# DATA SUPPLIED
------

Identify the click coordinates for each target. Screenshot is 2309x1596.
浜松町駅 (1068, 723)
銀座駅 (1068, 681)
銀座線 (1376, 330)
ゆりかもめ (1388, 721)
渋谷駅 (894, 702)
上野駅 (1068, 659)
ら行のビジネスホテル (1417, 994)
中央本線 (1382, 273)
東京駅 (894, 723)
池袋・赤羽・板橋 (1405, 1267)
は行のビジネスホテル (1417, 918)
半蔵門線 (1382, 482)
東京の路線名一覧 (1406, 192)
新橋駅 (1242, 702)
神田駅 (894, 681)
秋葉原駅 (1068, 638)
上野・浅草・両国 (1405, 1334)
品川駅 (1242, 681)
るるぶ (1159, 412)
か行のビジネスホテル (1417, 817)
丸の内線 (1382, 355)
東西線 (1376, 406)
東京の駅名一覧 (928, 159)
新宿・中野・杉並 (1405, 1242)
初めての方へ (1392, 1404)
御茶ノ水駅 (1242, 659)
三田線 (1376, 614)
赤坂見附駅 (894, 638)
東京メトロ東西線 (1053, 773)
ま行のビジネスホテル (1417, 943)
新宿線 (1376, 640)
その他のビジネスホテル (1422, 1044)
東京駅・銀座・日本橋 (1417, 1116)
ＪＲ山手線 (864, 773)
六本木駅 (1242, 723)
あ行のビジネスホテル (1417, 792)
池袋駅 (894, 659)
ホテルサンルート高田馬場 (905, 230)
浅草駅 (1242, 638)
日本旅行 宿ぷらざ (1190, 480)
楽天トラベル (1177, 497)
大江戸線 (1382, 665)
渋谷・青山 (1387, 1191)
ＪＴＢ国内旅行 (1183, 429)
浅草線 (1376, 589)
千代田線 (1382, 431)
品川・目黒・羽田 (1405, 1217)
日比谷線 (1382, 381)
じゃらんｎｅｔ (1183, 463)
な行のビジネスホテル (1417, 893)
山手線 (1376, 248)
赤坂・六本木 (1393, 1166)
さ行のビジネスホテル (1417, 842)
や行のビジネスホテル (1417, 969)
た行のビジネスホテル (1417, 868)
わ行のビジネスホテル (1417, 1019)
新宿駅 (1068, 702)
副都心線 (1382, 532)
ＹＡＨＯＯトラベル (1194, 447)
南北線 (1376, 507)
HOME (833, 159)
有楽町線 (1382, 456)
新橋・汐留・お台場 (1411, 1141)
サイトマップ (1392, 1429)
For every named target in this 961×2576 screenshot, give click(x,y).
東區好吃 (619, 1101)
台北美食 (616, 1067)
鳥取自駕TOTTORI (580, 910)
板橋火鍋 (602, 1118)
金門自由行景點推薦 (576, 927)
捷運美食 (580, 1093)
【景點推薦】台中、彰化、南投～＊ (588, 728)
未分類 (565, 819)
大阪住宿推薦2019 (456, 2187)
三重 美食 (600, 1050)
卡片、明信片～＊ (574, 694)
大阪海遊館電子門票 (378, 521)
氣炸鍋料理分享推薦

------

# EXERCISE AIM
Every entry shown above should be written out again without a single difference.

# TASK ANSWER
Identify the click coordinates for each target. Screenshot is 2309x1596.
浜松町駅 (1068, 723)
銀座駅 (1068, 681)
銀座線 (1376, 330)
ゆりかもめ (1388, 721)
渋谷駅 (894, 702)
上野駅 (1068, 659)
ら行のビジネスホテル (1417, 994)
中央本線 (1382, 273)
東京駅 (894, 723)
池袋・赤羽・板橋 (1405, 1267)
は行のビジネスホテル (1417, 918)
半蔵門線 (1382, 482)
東京の路線名一覧 (1406, 192)
新橋駅 (1242, 702)
神田駅 (894, 681)
秋葉原駅 (1068, 638)
上野・浅草・両国 (1405, 1334)
品川駅 (1242, 681)
るるぶ (1159, 412)
か行のビジネスホテル (1417, 817)
丸の内線 (1382, 355)
東西線 (1376, 406)
東京の駅名一覧 (928, 159)
新宿・中野・杉並 (1405, 1242)
初めての方へ (1392, 1404)
御茶ノ水駅 (1242, 659)
三田線 (1376, 614)
赤坂見附駅 (894, 638)
東京メトロ東西線 (1053, 773)
ま行のビジネスホテル (1417, 943)
新宿線 (1376, 640)
その他のビジネスホテル (1422, 1044)
東京駅・銀座・日本橋 (1417, 1116)
ＪＲ山手線 (864, 773)
六本木駅 (1242, 723)
あ行のビジネスホテル (1417, 792)
池袋駅 (894, 659)
ホテルサンルート高田馬場 (905, 230)
浅草駅 (1242, 638)
日本旅行 宿ぷらざ (1190, 480)
楽天トラベル (1177, 497)
大江戸線 (1382, 665)
渋谷・青山 (1387, 1191)
ＪＴＢ国内旅行 (1183, 429)
浅草線 (1376, 589)
千代田線 (1382, 431)
品川・目黒・羽田 (1405, 1217)
日比谷線 (1382, 381)
じゃらんｎｅｔ (1183, 463)
な行のビジネスホテル (1417, 893)
山手線 (1376, 248)
赤坂・六本木 (1393, 1166)
さ行のビジネスホテル (1417, 842)
や行のビジネスホテル (1417, 969)
た行のビジネスホテル (1417, 868)
わ行のビジネスホテル (1417, 1019)
新宿駅 (1068, 702)
副都心線 (1382, 532)
ＹＡＨＯＯトラベル (1194, 447)
南北線 (1376, 507)
HOME (833, 159)
有楽町線 (1382, 456)
新橋・汐留・お台場 (1411, 1141)
サイトマップ (1392, 1429)
For every named target in this 961×2576 screenshot, give click(x,y).
東區好吃 (619, 1101)
台北美食 (616, 1067)
鳥取自駕TOTTORI (580, 910)
板橋火鍋 (602, 1118)
金門自由行景點推薦 (576, 927)
捷運美食 (580, 1093)
【景點推薦】台中、彰化、南投～＊ (588, 728)
未分類 (565, 819)
大阪住宿推薦2019 (456, 2187)
三重 美食 (600, 1050)
卡片、明信片～＊ (574, 694)
大阪海遊館電子門票 (378, 521)
氣炸鍋料理分享推薦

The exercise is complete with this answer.